Un grito entusiasta estalló desde lo más profundo de su pecho, saltó de la cama y comenzó a dar saltos por la habitación agitando los brazos en el aire.
—¡Ay, Dios mío! ¡Pablo! ¡Pablo, no lo puedo creer! ¡Me aceptaron, carajo, me aceptaron!
Pablo apareció en la puerta del baño con una toalla anudada alrededor de la cintura, gotas de agua aún deslizándose por su piel, confundido pero sonriendo ante el estallido tan típicamente "Marizza".
—¿Qué pasó? —preguntó divertido, mientras la veía correr y saltar por la habitación.
Marizza se giró hacia él, sus ojos enormes brillando como nunca, llenos de lágrimas de emoción.
—¡Me aceptaron en Nueva York, Pablo! ¡Me voy a Nueva York! —gritó, corriendo hacia él.
Pablo abrió los brazos justo a tiempo para atraparla en su impulso, levantándola en el aire y apretándola contra su pecho con fuerza. Marizza sintió cómo su piel húmeda se pegaba a su ropa, contagiándola del calor y del latir descontrolado de su corazón. Con suavidad, Pablo inclinó la cabeza para darle un beso tierno en la frente, cerrando los ojos un instante, saboreando su felicidad.
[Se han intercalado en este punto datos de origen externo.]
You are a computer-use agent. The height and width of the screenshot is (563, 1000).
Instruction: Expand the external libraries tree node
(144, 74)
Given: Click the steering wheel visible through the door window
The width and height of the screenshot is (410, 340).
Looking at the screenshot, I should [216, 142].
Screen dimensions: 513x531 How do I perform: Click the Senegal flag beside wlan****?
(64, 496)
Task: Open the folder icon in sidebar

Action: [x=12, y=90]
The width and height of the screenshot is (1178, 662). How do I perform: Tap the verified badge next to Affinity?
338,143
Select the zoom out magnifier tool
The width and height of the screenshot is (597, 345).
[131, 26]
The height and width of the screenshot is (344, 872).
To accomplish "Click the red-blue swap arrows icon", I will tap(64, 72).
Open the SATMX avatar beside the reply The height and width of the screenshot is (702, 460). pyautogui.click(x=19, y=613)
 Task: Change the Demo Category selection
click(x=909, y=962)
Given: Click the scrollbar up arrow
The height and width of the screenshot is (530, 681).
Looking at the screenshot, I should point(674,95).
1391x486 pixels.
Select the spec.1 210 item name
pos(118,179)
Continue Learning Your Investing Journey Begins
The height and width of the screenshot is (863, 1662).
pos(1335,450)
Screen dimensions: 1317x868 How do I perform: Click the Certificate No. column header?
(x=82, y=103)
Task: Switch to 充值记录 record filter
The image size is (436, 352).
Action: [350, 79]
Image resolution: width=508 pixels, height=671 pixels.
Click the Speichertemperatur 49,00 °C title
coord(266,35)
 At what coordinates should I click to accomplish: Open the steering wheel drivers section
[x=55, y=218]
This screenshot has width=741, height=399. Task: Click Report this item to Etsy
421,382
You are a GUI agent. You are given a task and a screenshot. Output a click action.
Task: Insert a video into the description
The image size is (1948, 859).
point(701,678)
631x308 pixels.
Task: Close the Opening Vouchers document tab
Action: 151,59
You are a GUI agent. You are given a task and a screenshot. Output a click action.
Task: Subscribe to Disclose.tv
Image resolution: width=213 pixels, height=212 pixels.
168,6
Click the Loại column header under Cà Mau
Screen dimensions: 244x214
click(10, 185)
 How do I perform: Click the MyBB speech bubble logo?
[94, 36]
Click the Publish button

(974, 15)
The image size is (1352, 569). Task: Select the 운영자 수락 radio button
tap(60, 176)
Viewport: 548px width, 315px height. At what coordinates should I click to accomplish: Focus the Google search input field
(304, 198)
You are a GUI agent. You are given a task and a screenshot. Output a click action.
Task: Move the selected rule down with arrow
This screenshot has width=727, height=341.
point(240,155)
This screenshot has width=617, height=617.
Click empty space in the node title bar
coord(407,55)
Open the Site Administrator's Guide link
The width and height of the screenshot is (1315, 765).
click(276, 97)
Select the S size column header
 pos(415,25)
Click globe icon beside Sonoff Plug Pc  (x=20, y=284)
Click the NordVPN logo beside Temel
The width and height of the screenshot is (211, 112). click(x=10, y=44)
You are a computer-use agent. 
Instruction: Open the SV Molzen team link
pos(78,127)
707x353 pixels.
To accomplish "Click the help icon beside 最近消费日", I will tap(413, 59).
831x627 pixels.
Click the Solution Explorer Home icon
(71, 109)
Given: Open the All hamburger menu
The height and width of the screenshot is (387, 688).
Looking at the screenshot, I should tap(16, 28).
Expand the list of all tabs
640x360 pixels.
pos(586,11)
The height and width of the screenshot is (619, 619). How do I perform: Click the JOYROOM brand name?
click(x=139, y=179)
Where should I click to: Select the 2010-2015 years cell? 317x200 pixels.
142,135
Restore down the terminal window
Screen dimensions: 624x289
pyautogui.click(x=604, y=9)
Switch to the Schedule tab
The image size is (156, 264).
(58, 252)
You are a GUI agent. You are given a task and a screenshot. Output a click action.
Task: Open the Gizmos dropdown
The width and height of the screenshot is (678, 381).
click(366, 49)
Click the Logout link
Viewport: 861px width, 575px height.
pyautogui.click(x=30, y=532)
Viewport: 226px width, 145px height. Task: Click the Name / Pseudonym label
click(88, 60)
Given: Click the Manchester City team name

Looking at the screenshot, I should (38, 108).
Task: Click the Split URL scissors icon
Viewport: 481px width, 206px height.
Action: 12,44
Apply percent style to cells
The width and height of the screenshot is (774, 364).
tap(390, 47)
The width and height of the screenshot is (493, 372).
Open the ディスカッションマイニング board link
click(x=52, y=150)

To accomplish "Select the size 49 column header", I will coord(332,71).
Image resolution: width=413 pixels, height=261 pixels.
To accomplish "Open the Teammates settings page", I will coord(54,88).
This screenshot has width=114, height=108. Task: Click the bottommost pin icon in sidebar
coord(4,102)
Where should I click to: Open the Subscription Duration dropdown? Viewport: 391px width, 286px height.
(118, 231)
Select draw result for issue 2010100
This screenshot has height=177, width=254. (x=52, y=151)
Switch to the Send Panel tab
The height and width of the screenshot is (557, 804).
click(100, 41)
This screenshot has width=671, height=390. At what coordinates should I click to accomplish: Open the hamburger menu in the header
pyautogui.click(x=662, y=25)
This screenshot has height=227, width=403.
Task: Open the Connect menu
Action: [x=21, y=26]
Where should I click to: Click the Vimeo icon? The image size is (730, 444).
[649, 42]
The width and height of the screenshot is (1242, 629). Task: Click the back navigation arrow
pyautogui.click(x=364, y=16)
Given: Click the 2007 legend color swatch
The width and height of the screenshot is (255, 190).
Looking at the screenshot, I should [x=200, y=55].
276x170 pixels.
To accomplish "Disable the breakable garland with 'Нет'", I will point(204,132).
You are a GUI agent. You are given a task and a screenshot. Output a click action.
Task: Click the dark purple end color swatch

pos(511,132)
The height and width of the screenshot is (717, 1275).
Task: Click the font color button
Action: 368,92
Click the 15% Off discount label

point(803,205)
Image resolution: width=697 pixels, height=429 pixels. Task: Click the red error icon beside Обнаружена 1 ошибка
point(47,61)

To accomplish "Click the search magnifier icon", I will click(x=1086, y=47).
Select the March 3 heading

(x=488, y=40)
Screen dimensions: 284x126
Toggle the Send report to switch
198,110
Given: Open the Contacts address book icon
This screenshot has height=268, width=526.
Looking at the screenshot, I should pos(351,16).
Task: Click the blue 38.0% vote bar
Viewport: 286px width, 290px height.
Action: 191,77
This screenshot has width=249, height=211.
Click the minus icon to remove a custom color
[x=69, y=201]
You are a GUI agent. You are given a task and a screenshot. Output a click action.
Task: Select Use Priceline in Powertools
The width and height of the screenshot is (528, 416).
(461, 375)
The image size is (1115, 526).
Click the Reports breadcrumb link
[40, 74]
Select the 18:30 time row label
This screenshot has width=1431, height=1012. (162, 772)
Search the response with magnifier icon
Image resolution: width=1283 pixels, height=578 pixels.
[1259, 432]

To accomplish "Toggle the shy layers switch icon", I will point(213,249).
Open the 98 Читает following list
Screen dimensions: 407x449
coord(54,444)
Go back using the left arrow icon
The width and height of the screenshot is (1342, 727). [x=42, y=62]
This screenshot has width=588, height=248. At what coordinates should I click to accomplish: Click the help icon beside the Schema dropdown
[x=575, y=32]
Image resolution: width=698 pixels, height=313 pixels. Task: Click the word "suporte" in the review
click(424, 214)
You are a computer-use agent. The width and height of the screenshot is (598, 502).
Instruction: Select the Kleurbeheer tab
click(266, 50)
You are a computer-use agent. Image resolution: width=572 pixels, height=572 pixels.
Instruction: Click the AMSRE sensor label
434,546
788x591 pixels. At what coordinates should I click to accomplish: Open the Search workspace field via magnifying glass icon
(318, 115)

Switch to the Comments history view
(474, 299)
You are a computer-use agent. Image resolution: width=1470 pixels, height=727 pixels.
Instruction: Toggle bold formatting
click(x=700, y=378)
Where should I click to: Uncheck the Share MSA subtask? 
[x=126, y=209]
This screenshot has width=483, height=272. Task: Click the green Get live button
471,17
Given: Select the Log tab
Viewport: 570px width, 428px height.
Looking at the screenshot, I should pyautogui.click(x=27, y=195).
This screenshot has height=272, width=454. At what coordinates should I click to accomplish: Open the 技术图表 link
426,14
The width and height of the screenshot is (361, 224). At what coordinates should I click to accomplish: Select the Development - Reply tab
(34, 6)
—Sabía que lo lograrías —le susurró suavemente contra el cabello, prolongando ese abrazo todo lo posible.
Marizza rio entre lágrimas, aferrándose a él con desesperación y alegría a partes iguales. Las emociones eran demasiado intensas para contenerlas.
Entonces, casi sin pensar, preguntó suavemente:
—¿Y vos? ¿Recibiste alguna respuesta?
Pablo tomó una respiración profunda, manteniéndola abrazada mientras reunía fuerzas. Finalmente, se apartó apenas lo suficiente para mirarla a los ojos, manteniendo cerca su rostro, incapaz de romper por completo el contacto.
—Marizza, yo... nunca envié mi solicitud. Con todo lo de mi viejo y... no sé, todo se complicó y simplemente se me pasó.
Los ojos de Marizza se abrieron aún más, sorprendidos, confusos, vulnerables.
Un silencio pesado cayó entre ellos, llenando cada rincón de la habitación, hasta que Marizza, con la voz temblorosa y el corazón latiendo aceleradamente contra su pecho, preguntó:
—Entonces... ¿no te vas a venir conmigo?